# UK Spousal/Fiance visa for a Zambian girlfriend?Advise Needed



## gkt (May 10, 2010)

Hi all

I and my Zambian girlfriend started chatting online last year (2009) , after a month I decided to visit her in Zambia for 9 days, I came back to England and I laer Invited her to England and she was here for a month, when she left again I decided to visit her for 21 days in Zambia and am going again soon, now we are planning that she comes to join me here in England permanently, we have been looking at best ways on how we can make this possible and easy to get the visa for her, we have 2 options, the first one is the Fiance Visa and the 2nd is the Spousal visa, on the fiance visa it would mean that she came here and we marry from here in England, on the Spousal visa it would mean I go to Zambia an marry her from there....now what do we need to do, what is the best way to go? By the way my girlfriend has a daughter who is 8 years old, how does she apply for her daughters visa at the same time as she will be doing hers? What is the best way of her getting her daughter with her to England? Any information, those who have passed through it or just some advice here will be greatly appreciated.

Thank you and waiting to hear from you.


----------



## Joppa (Sep 7, 2009)

gkt said:


> I and my Zambian girlfriend started chatting online last year (2009) , after a month I decided to visit her in Zambia for 9 days, I came back to England and I laer Invited her to England and she was here for a month, when she left again I decided to visit her for 21 days in Zambia and am going again soon, now we are planning that she comes to join me here in England permanently, we have been looking at best ways on how we can make this possible and easy to get the visa for her, we have 2 options, the first one is the Fiance Visa and the 2nd is the Spousal visa, on the fiance visa it would mean that she came here and we marry from here in England, on the Spousal visa it would mean I go to Zambia an marry her from there....now what do we need to do, what is the best way to go? By the way my girlfriend has a daughter who is 8 years old, how does she apply for her daughters visa at the same time as she will be doing hers? What is the best way of her getting her daughter with her to England? Any information, those who have passed through it or just some advice here will be greatly appreciated.


Basically, with a fiancée visa, she will have to apply for settlement visa (£644 plus the same again for her child) in Zambia, and after her marriage in UK, will have to apply for further leave to remain (FLR: £475 or £730 same-day premium service, plus £92 or £118 for her child), so two lots of applications to make. With a spouse visa, she applies for it following her marriage in Zambia (£644 x 2), which will be valid for up to 27 months. In either case, after 2 years she can apply for indefinite leave to remain (ILR). There is of course an additional cost of your travel to and from Zambia.

● Source data:
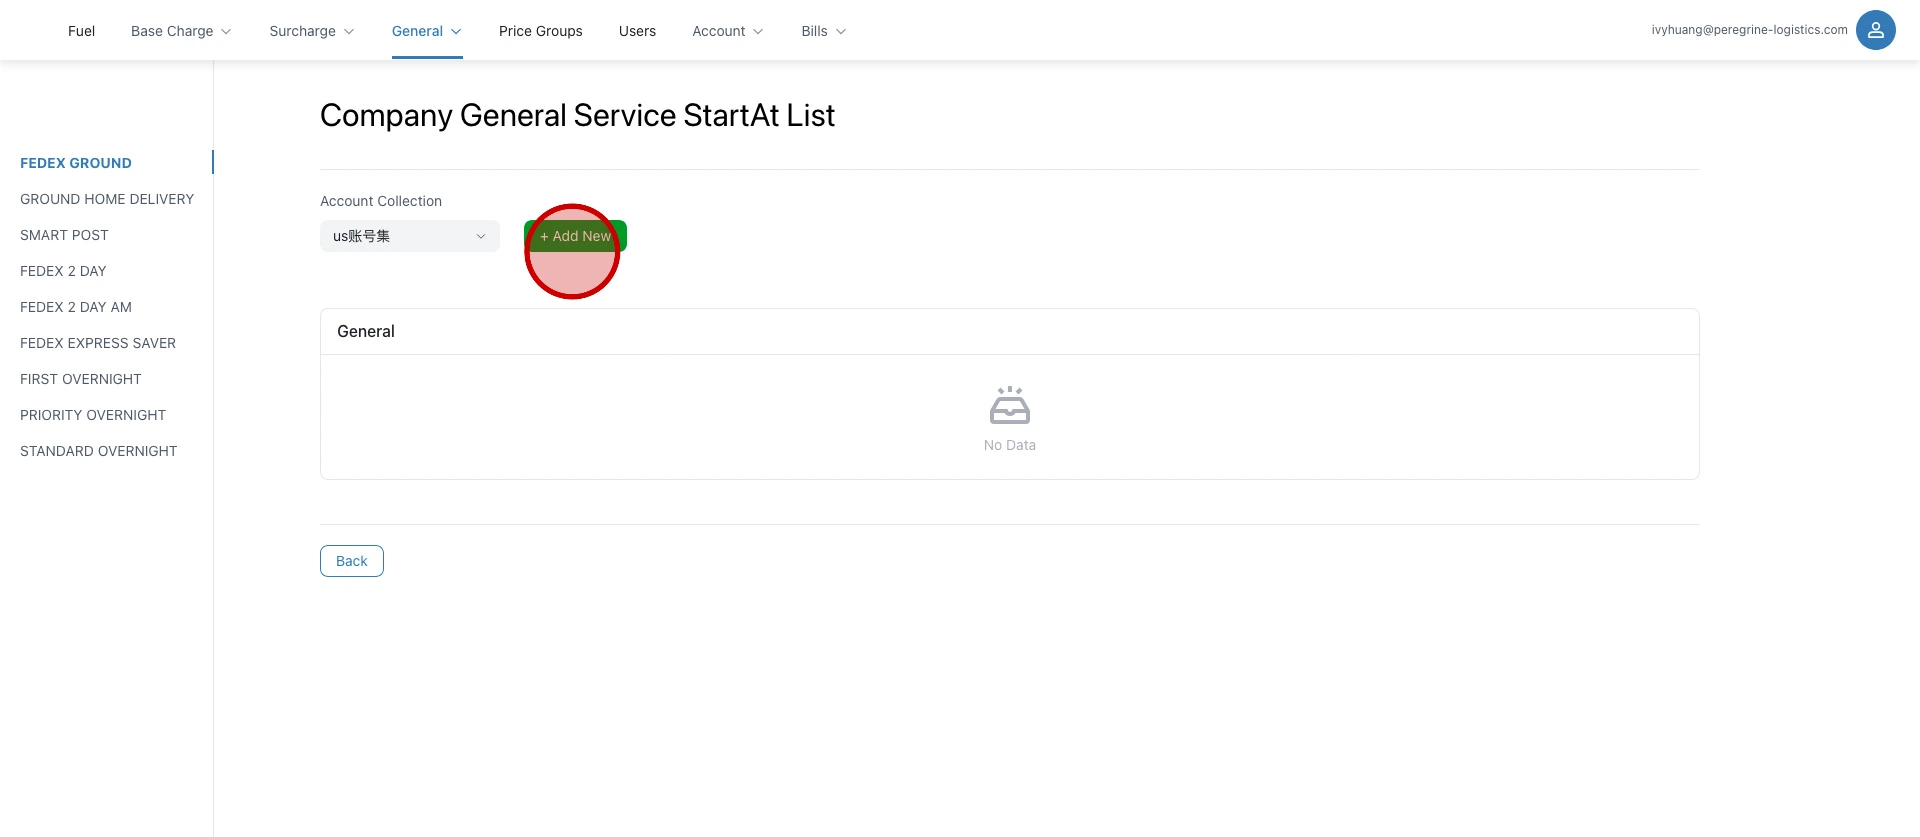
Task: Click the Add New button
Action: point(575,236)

● What the exercise asks: Extend the forum thread about getting a UK fiancé or spouse visa for a Zambian girlfriend, picking up right after its last sentence.

● Exercise response:
She applies for visa for her child at the same time, and for settlement visa (either fiancée or marriage) she has to make two concurrent applications. For her FLR in UK, the child can be included as part of her application on the same form. To take her child to UK permanently, she may need written permission of the child's father.

To apply successfully for a settlement visa is a major undertaking, requiring careful considerations and collecting a number of documentary evidence in support, including funds and suitable accommodation in UK. You as her sponsor also have to supply a number of documents. Go to the UK in Zambia site (British High Commission in Lusaka) under Visas for what is required, with links to relevant Home Office Border Agency site. All visa applications submitted in Zambia (must be made in person together with her daughter) are sent on to Pretoria for processing. There may be an interview by the consular staff (in Lusaka). Also medical screening is required. It can take up to 12 weeks.


----------



## gkt (May 10, 2010)

Thank you Joppa, so spousal visa looks like way to go?


----------



## Joppa (Sep 7, 2009)

gkt said:


> Thank you Joppa, so spousal visa looks like way to go?


Maybe, but depends on personal circumstances. Certainly not having to make two applications within months of each other (a lot of the documentation is common to both) is a relief, but there are other considerations, such as the wishes of both families, cultural factors (family tie is extremely strong in Zambia?) and relative costing (travel, weddings etc). Zambian marriage will be fully accepted in UK, though you should inform of your marriage at the British High Commission so that the record will be sent to UK via the Foreign Office and deposited with the General Register Office, which makes getting further certificates easier, and a British certificate is more acceptable than a Zambian one. You can if you like do the same in London after your wedding, but this usually costs more. 
Marriage and birth in Zambia
Marriage and civil partnerships


----------



## gkt (May 10, 2010)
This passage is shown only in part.